Many large institutions such as Hamburger Bahnhof also use the website to advertise for Pflichtpraktikanten (students who complete internships as part of their studies). The rational is that students (whether through their parents or the state) are funded for their studies and do not need to be paid in order to live. Although this puts these institutions morally and legally in a better position it still causes the problem that the unpaid intern effectively takes away an entry-level job such as “Curatoral Assistant” from a recent arts-related graduate like myself.

So what’s the solution? I personally found a lot of inspiration from a blog entry by writer and activist Yasmin Nair: “Scabs: Academics and Others who Write for Free”. By using the slur “Scabs” Nair explicitly compares people who write without remuneration to those workers that ignored the picket line during the miners’ strike in Thatcher’s England. And if that seems extreme it’s only because we haven’t yet come to terms with the fact that for most of us now “work” is more likely to be checking emails at 10pm than it is producing a material object.

But the real reason Nair’s post is so important to me is that rather than just complaining about not getting paid, whether it’s around a dinner table with friends or at a panel discussion, she advocates direct action. Her advice is simple. Stop working for free – if we all do it those responsible would be forced to start paying.

The only way I can see out of this situation is to employ the kind of solidarity that Yasmin Nair advocates but with one fundamental difference. I couldn’t blame anyone who is desperate enough to get a leg up for working for free – I’ve done it. Let’s reserve the naming and shaming for the people in positions of power because contrary to what most non-for-profit curators would have you believe, their institutions do not run on “love”, they run on hard cash and it’s time we started getting some of it.

I’d be curious to know about the labor laws in Germany pertaining to internships.

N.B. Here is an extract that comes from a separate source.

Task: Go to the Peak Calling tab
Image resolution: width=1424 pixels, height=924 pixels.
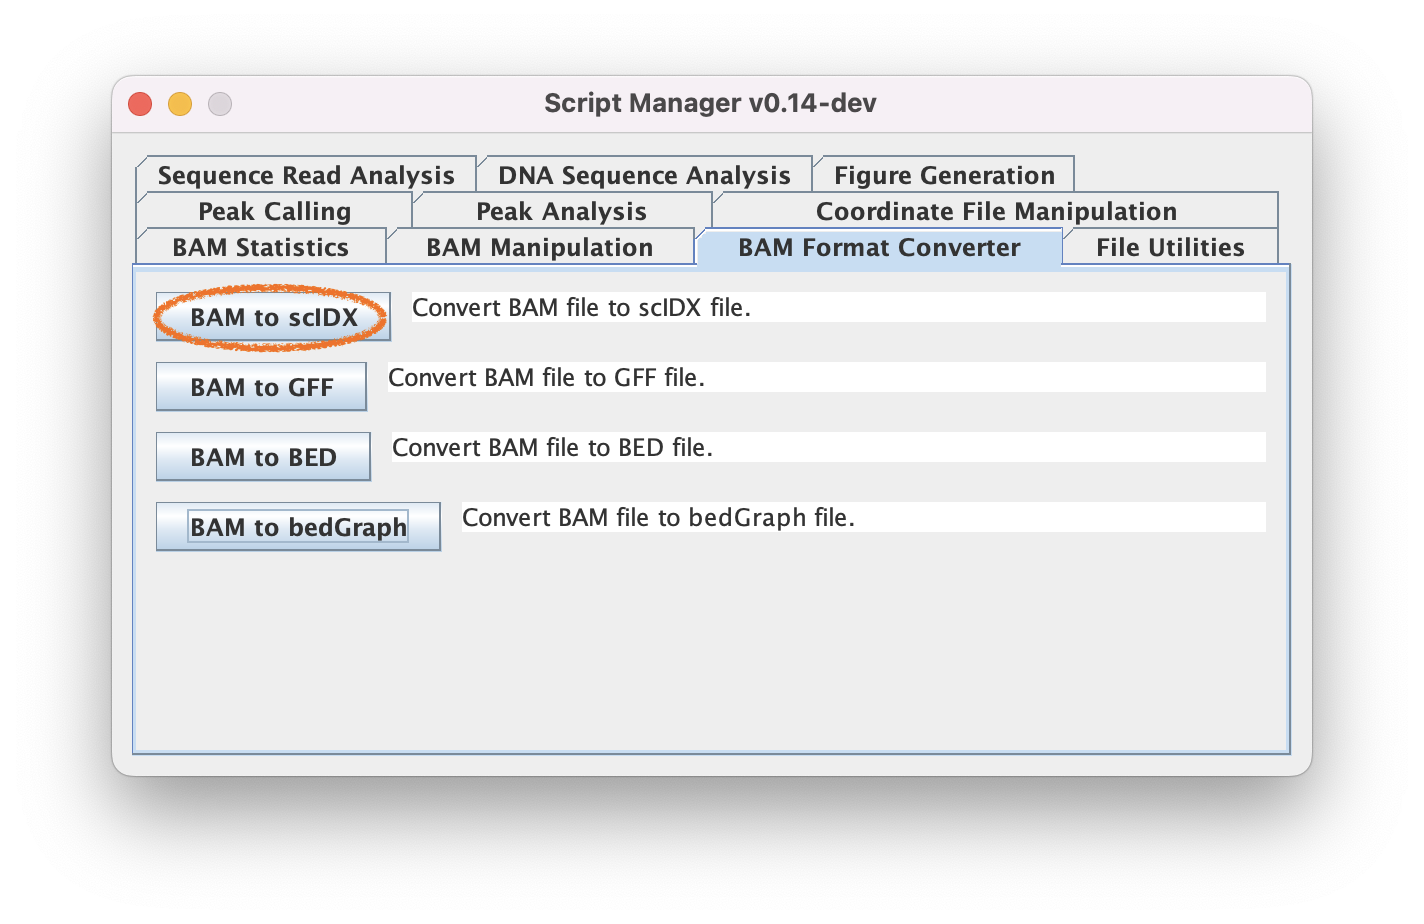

In the US, the legal definition of an unpaid internship is actually quite specific. For a long time, many unpaid internships in fields like media, publishing, and art didn’t actually adhere to this definition and were technically illegal, but they continued anyway because the government didn’t enforce the law. But a central organizing strategy of interns in the US in recent years has been to pressure the government to actually enforce the law. As a result, many employers, worried that their internship programs might be found illegal, preemptively refashioned their programs and/or started paying interns. I wonder if a similar organizing strategy—pressuring the government to enforce labor laws already on the books—would be feasible and effective in Germany and other EU countries?